映画評論家C「うん、そうなんだけどさ、やっぱり、おもしろい映画っていうのは同時に芸術的価値も高いと思うんだ。つまらない映画は、そういう意味では劣るよね。それを理解した上で、おもしろい映画もある、だけどつまらない映画もある。そう言えるんじゃないかな」

映画評論家A「いや、いや、でもね、おもしろい映画とつまらない映画を比べたら、当然、おもしろいほうがいいに決まってるじゃない。それは無視できないよね。やっぱり、芸術性が云々ていう前にさ、おもしろい映画撮れよ。そういうことを分かった上で、映画を撮って欲しいんだよね」

映画評論家B「ううん、でもさ、僕は年に300本以上映画を見るけど、その経験の上でね、おもしろい映画っていいな、そう思うんだよね」

映画評論家C「観る映画の数なら、僕だって400くらい観ますよ。
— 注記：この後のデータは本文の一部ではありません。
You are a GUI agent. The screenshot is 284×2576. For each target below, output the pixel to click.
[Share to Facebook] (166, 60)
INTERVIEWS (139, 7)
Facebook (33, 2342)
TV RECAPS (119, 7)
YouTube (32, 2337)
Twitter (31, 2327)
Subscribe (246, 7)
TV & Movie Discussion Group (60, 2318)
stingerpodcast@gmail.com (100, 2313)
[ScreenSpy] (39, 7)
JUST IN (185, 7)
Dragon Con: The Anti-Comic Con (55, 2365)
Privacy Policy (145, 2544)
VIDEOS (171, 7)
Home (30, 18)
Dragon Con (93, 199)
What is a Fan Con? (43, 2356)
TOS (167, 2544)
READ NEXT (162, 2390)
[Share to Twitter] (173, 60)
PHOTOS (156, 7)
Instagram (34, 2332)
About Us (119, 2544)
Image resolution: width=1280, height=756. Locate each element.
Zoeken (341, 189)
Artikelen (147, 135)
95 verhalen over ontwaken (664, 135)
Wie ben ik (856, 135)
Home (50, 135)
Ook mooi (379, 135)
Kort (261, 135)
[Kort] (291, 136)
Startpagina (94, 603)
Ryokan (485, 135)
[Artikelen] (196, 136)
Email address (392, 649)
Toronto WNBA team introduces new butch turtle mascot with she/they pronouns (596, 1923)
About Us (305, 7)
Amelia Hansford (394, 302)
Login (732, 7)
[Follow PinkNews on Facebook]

それをもう20年は続けてるわけ。それで磨いた審美眼ていうの?そういうのがあって、そんな僕が、映画にはおもしろい映画とつまらない映画がある。そういえるんだよね」

映画評論家A「だけどさ、僕だって……」

 

では、失礼しましたー。

名誉棄損とかで訴えられないといいわぁ。